REVERSAL OF $535 MILLION JUDGMENT AFFIRMED—NO PARTNERSHIP WHEN CONTRACTUAL CONDITIONS NOT SATISFIED OR WAIVED

Energy Transfer Partners, L.P. v. Enterprise Products Partners, L.P.
Supreme Court of Texas (January 31, 2020)
Opinion by Chief Justice Hecht (linked here)
The Supreme Court of Texas today affirmed the 2017 decision of the Dallas Court of Appeals to throw out a $535 million judgment for alleged breach of a partner’s fiduciary duty, holding no statutory partnership was created when contractual conditions precedent were not satisfied.

In 2015, ETP convinced a jury it had formed a partnership with Enterprise to develop a pipeline to transport oil from Cushing, Oklahoma to Houston, and that Enterprise had breached its duty of loyalty by contracting with another company on a similar pipeline project. The trial court entered judgment awarding ETP around $535 million in damages, interest, and disgorgement. The Dallas Court of Appeals in July 2017 held no partnership was formed because conditions stated in the parties’ written agreement had not been satisfied or waived. So it reversed and rendered a take-nothing judgment. See my previous blog post with a full discussion of the intermediate court’s opinion here.

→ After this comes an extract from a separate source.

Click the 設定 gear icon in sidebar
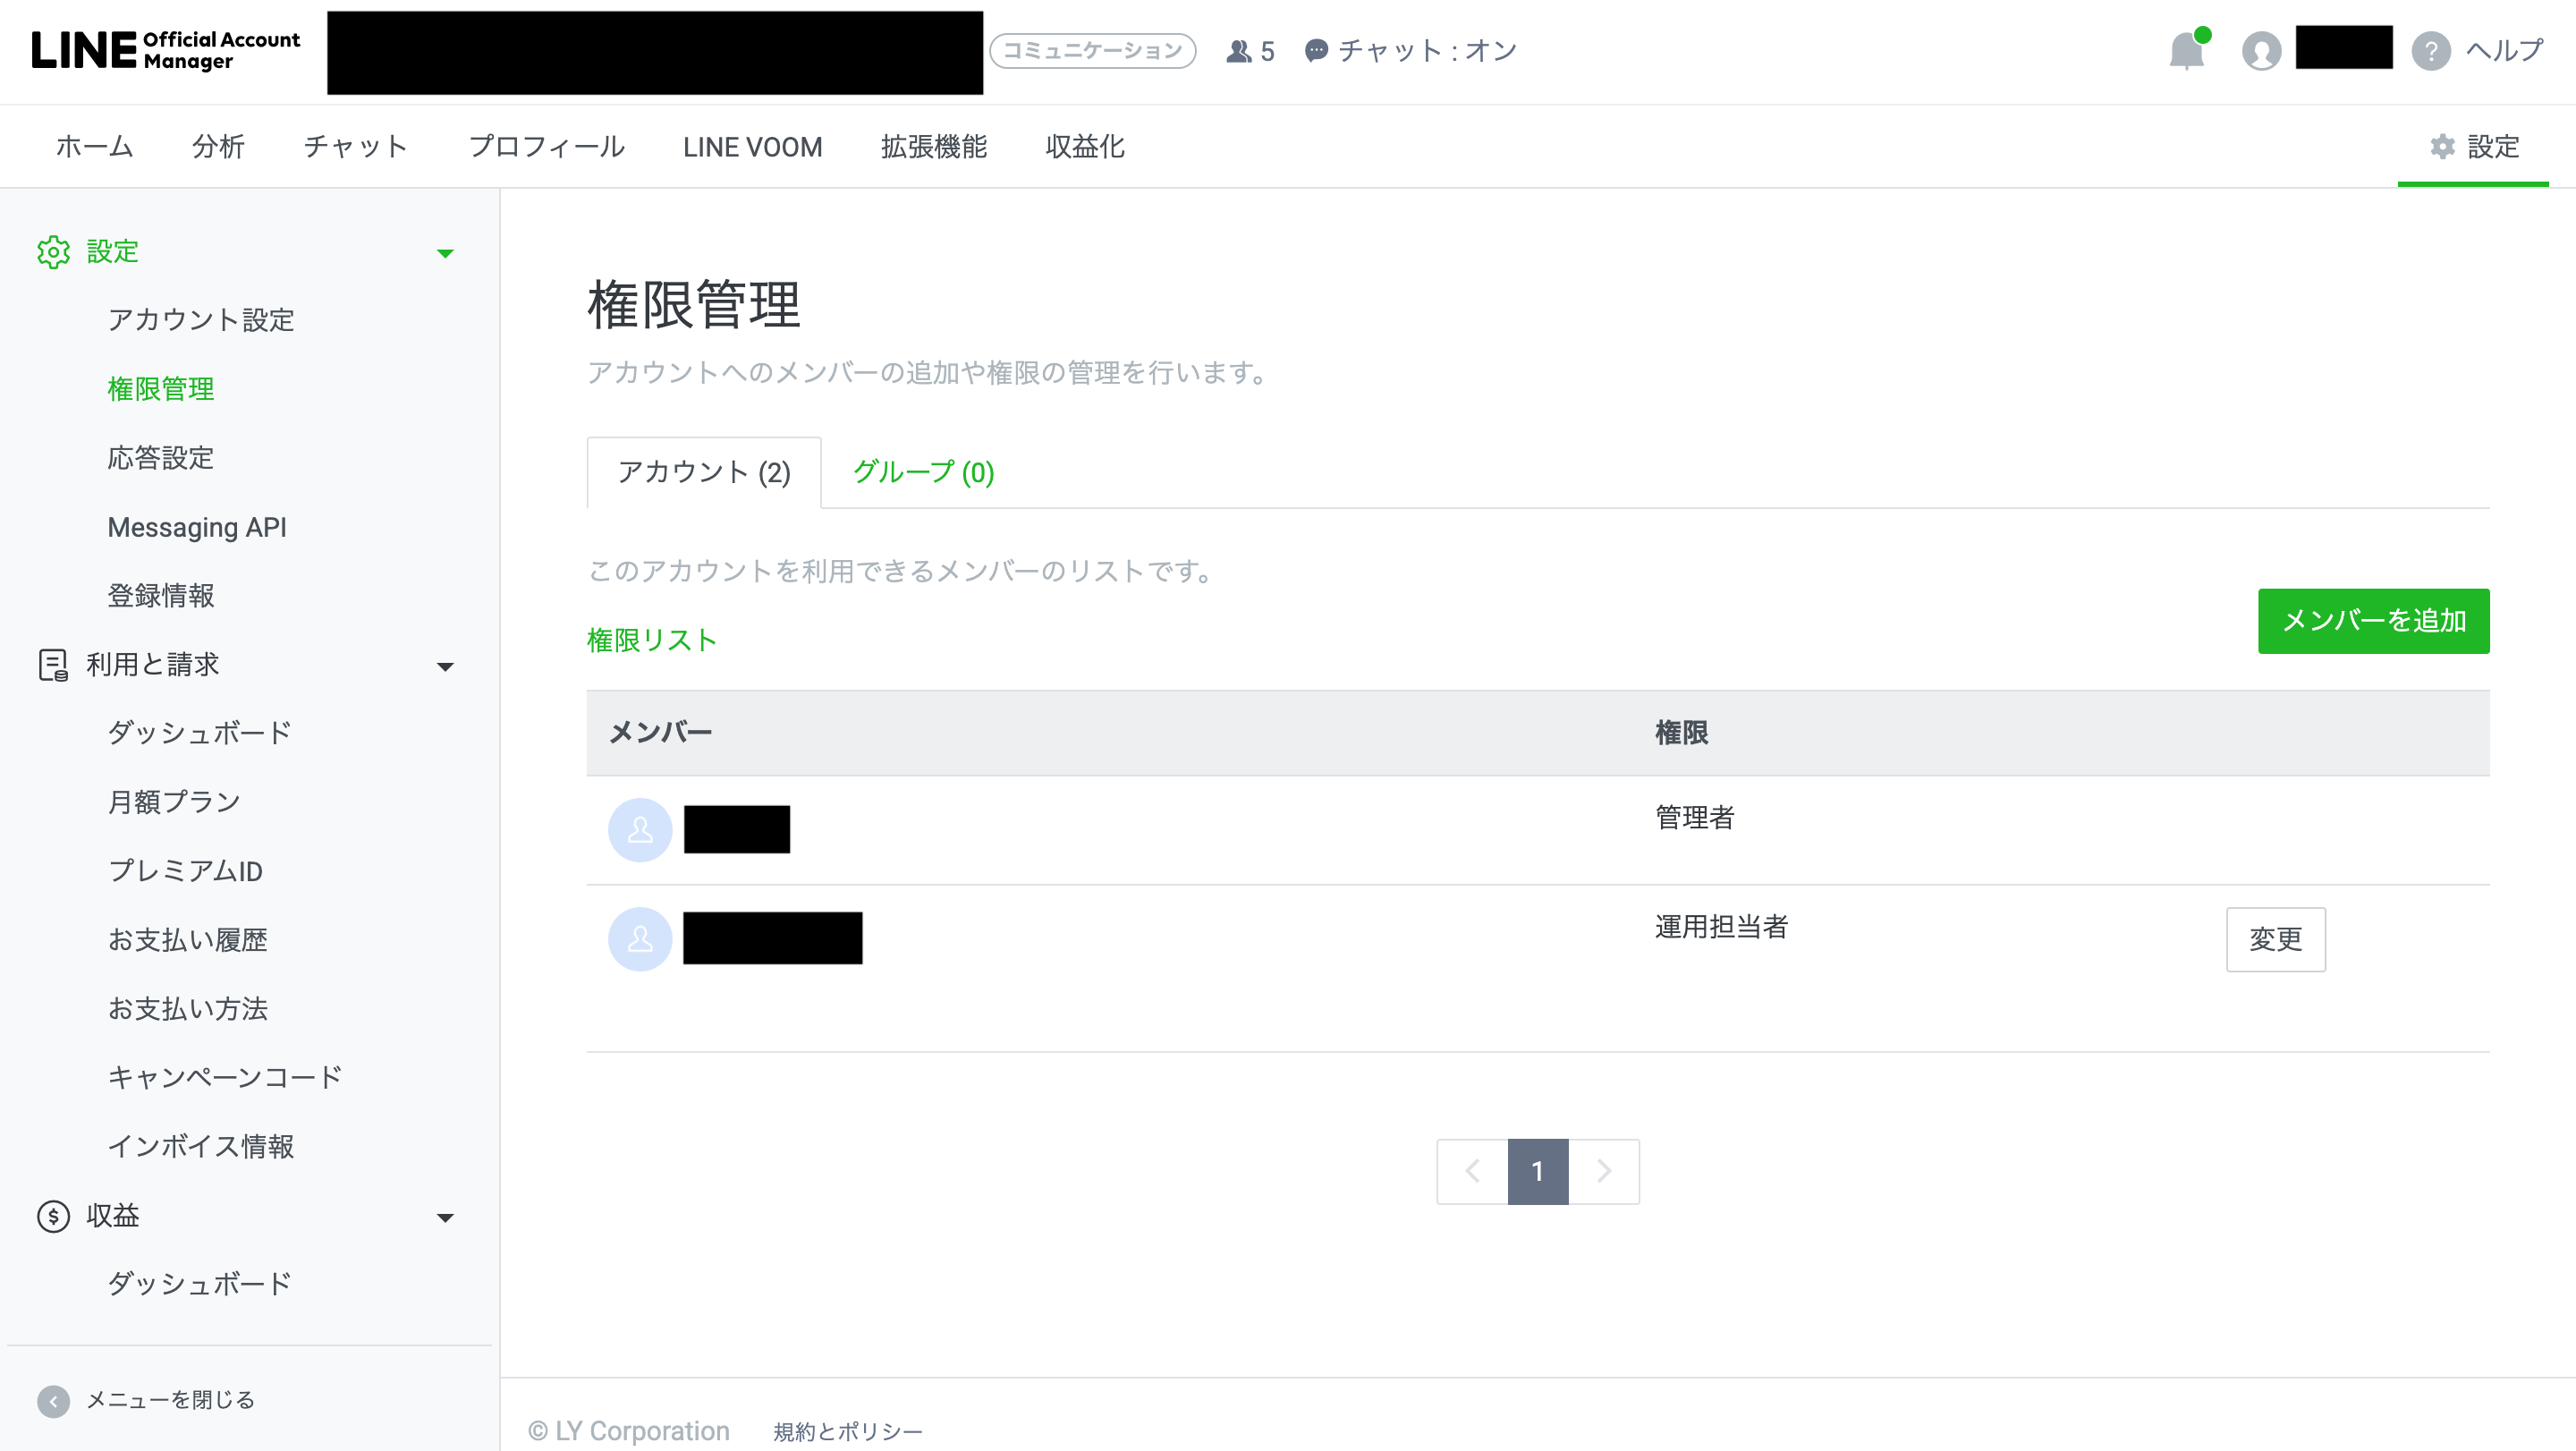Image resolution: width=2576 pixels, height=1451 pixels. coord(53,252)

The core issue in the case was the relationship between Chapter 152 of the Texas Business Organizations Code and the parties’ own prior written agreements. TBOC § 152.051(b) provides that “an association of two or more persons to carry on a business for profit as owners creates a partnership, regardless of whether … the persons intend to create a partnership.” Section 152.052(a) then provides a list of factors “indicating that persons have created a partnership.” But the parties’ agreements stated that no partnership obligations would arise without definitive written agreements negotiated, executed, and approved by both companies’ boards of directors. The Texas Supreme Court noted, “Section 152.003 expressly authorizes supplementation of the partnership-formation rules of Chapter 152 with other ‘principles of law and equity,’ and perhaps no principle of law is as deeply ingrained in Texas jurisprudence as freedom of contract.” It also reiterated its “view expressed decades ago in Ingram [v. Deere, 288 S.W.3d 886, 898 (Tex. 2009)] that the Legislature did not ‘intend[] to spring surprise or accidental partnerships’ on parties.” Accordingly, the Court held “that parties can contract for conditions precedent to preclude the unintentional formation of a partnership under Chapter 152 and that, as a matter of law, they did so here.” And, although conditions can be waived or modified, ETP failed to either “obtain a jury finding on waiver or to prove it conclusively.”